Supplied entries Block Start

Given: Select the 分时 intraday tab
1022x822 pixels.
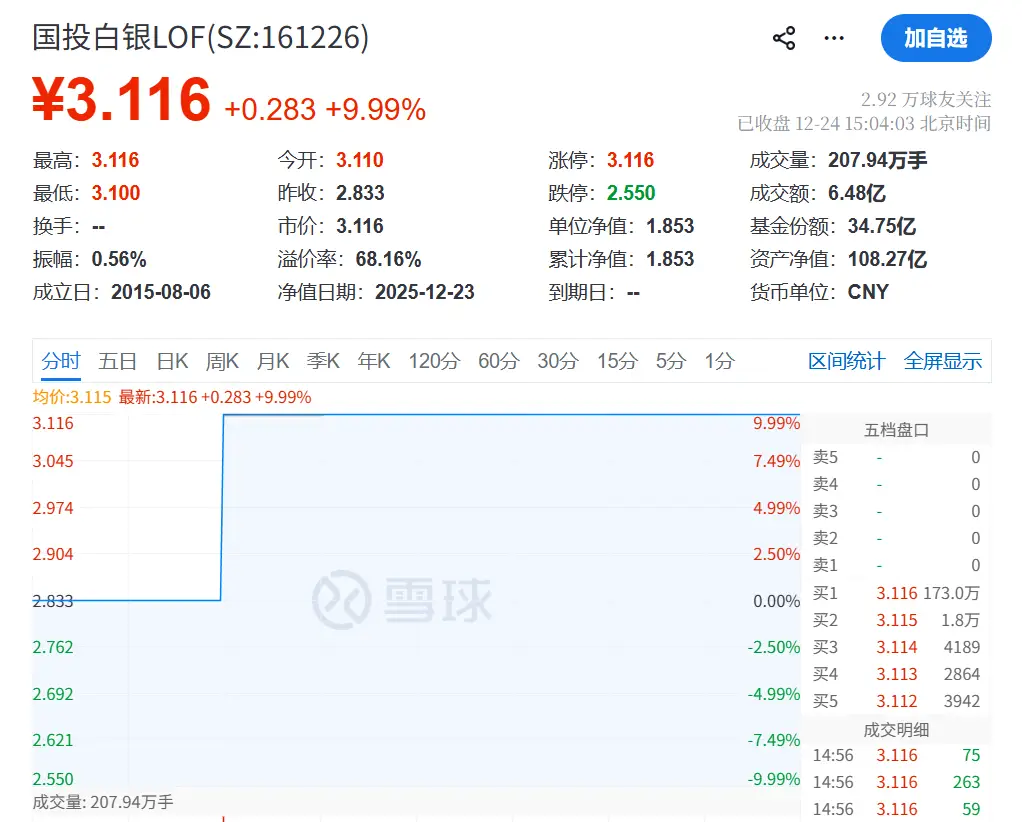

Supplied entries Block End
Supplied entries Block Start

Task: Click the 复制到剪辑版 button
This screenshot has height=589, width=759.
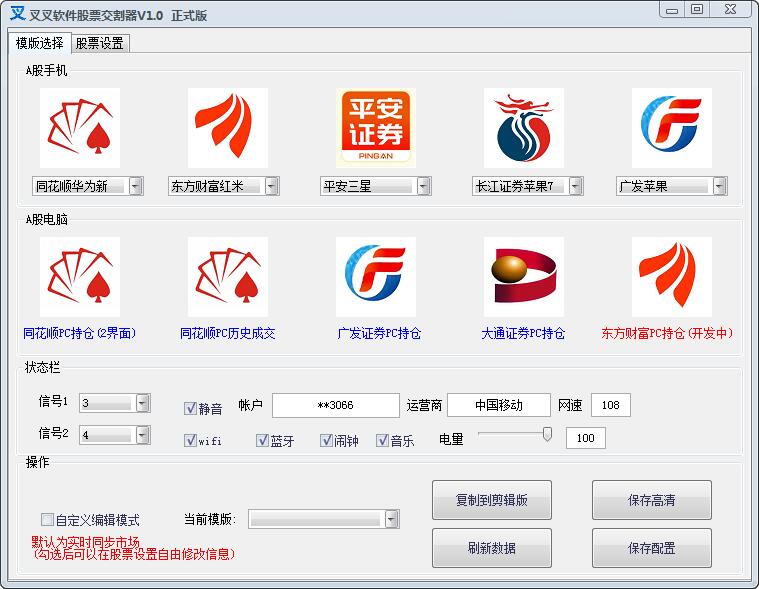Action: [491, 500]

Supplied entries Block End

Task objective – Send back exactly the lines of the listing above starting at the one with "Given: Select the 分时 intraday tab" and ending at the one with "1022x822 pixels.", inclusive, and no others.

Response –
Given: Select the 分时 intraday tab
1022x822 pixels.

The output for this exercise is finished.